* **AIM OF THE TASK**:
The lines from the one with "Task: Select the 加班設定 menu item" through the last line of the material below, copied exactly and free of pictures, make up the whole answer.

== DATA UNDER STUDY

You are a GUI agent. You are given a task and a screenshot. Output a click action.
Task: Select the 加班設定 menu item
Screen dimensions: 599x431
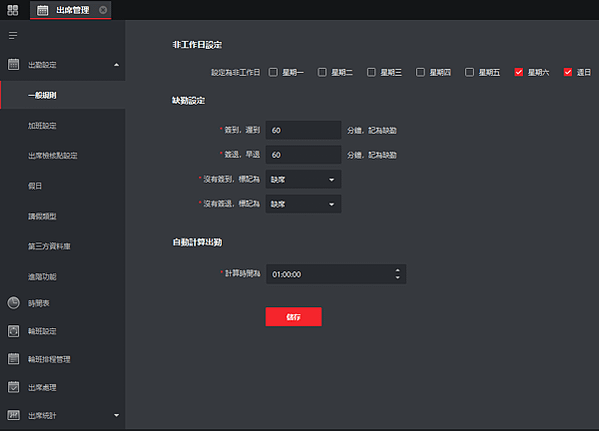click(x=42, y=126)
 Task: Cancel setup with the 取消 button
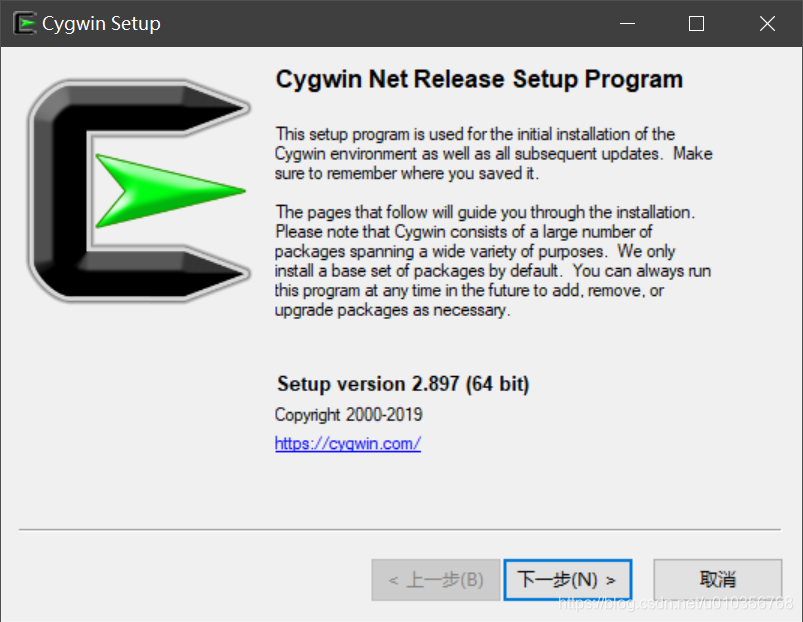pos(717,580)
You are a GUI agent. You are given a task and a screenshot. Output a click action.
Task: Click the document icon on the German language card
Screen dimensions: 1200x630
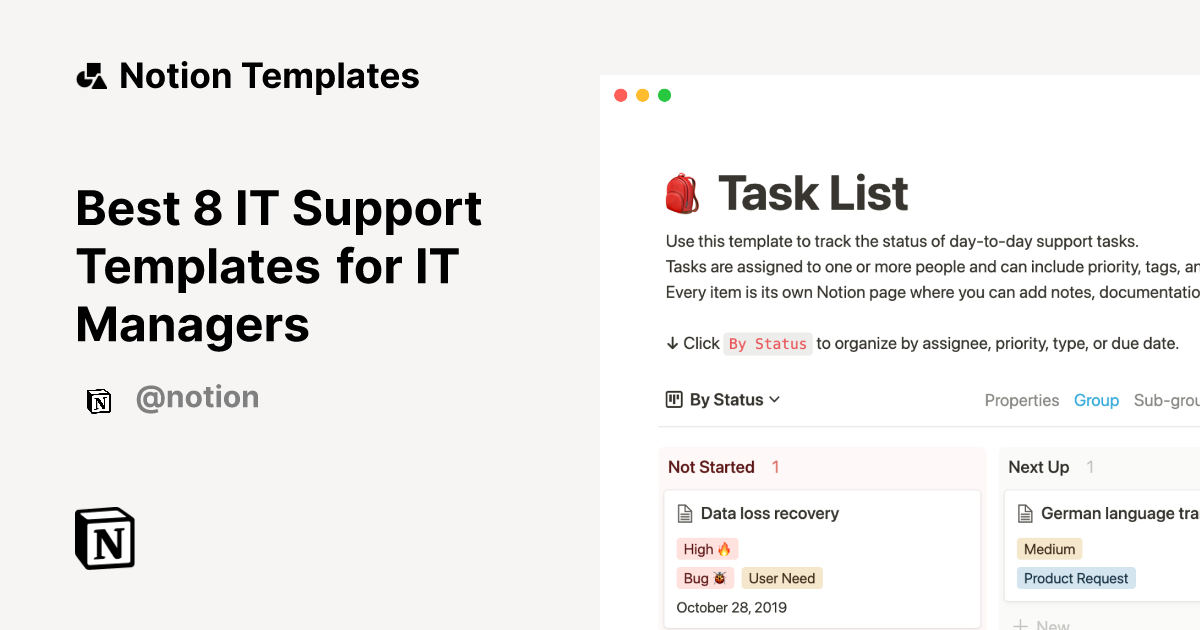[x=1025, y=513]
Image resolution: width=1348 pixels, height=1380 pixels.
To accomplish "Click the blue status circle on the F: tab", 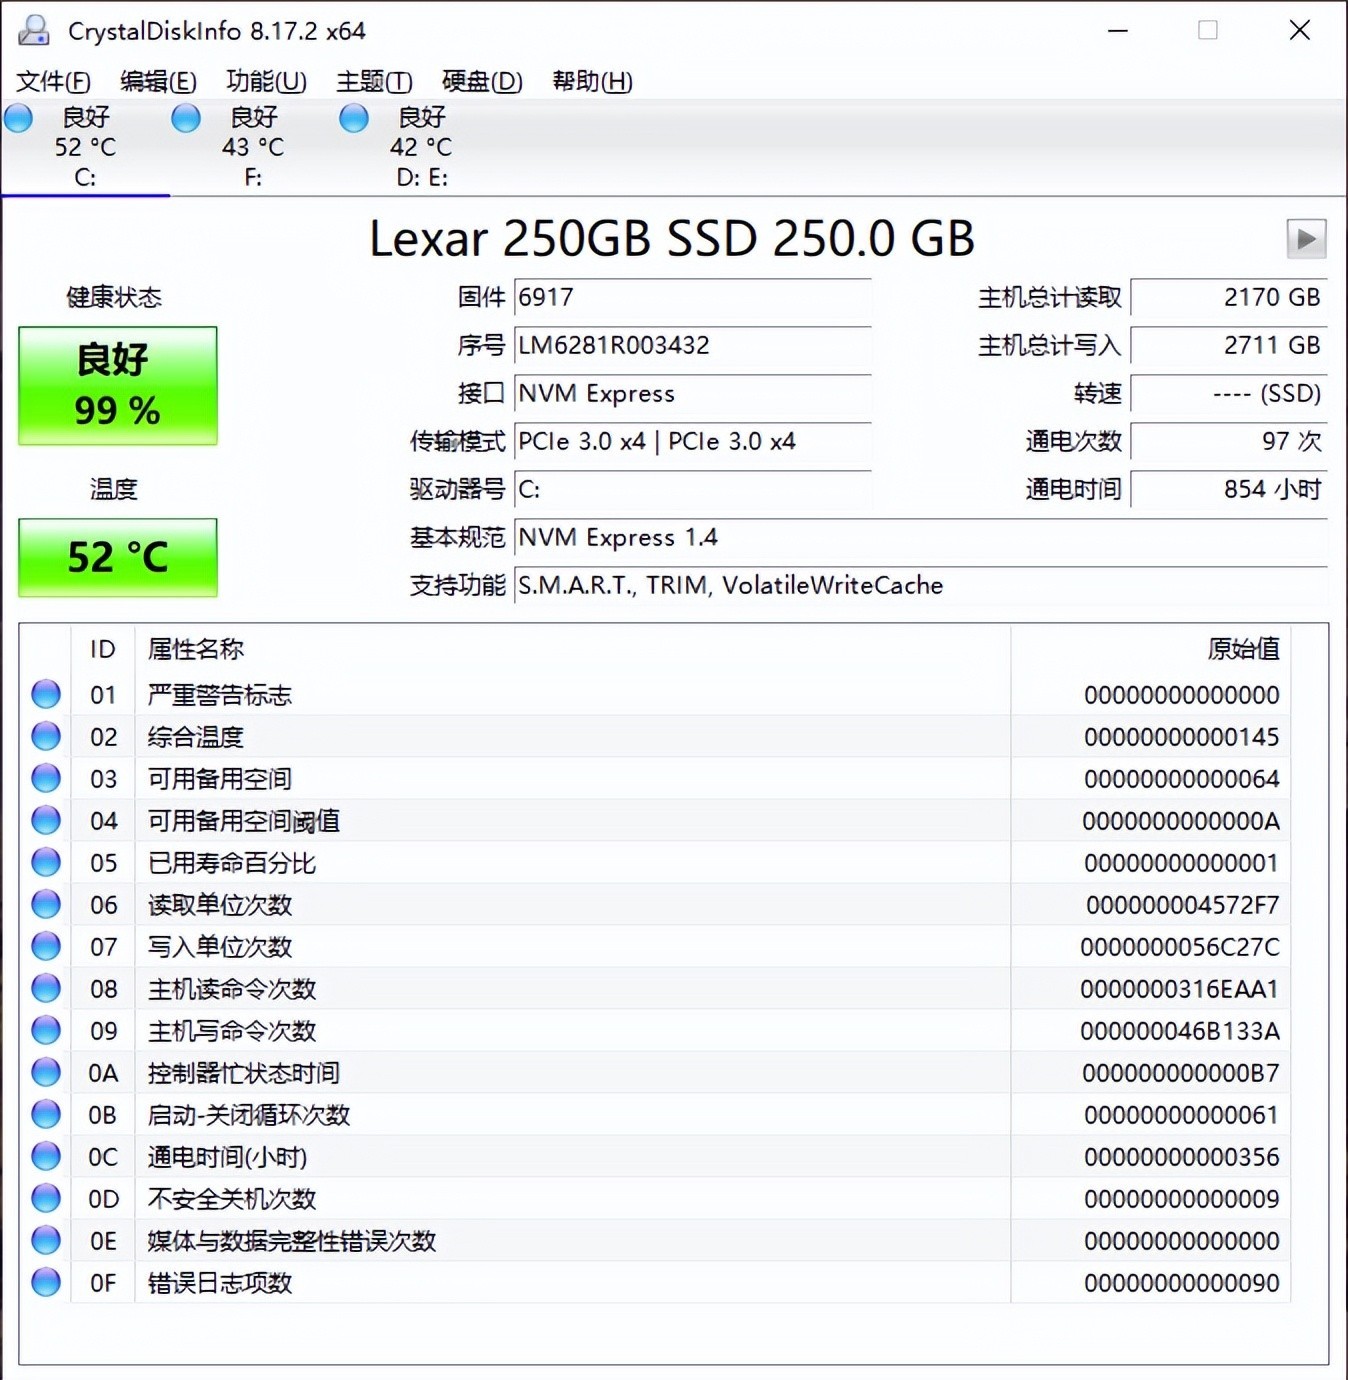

====

* **EXPECTED ANSWER**:
Task: Select the 加班設定 menu item
Screen dimensions: 599x431
click(x=42, y=126)
 Task: Cancel setup with the 取消 button
pos(717,580)
You are a GUI agent. You are given a task and a screenshot. Output a click action.
Task: Click the document icon on the German language card
Screen dimensions: 1200x630
[x=1025, y=513]
Image resolution: width=1348 pixels, height=1380 pixels.
To accomplish "Click the blue status circle on the F: tab", 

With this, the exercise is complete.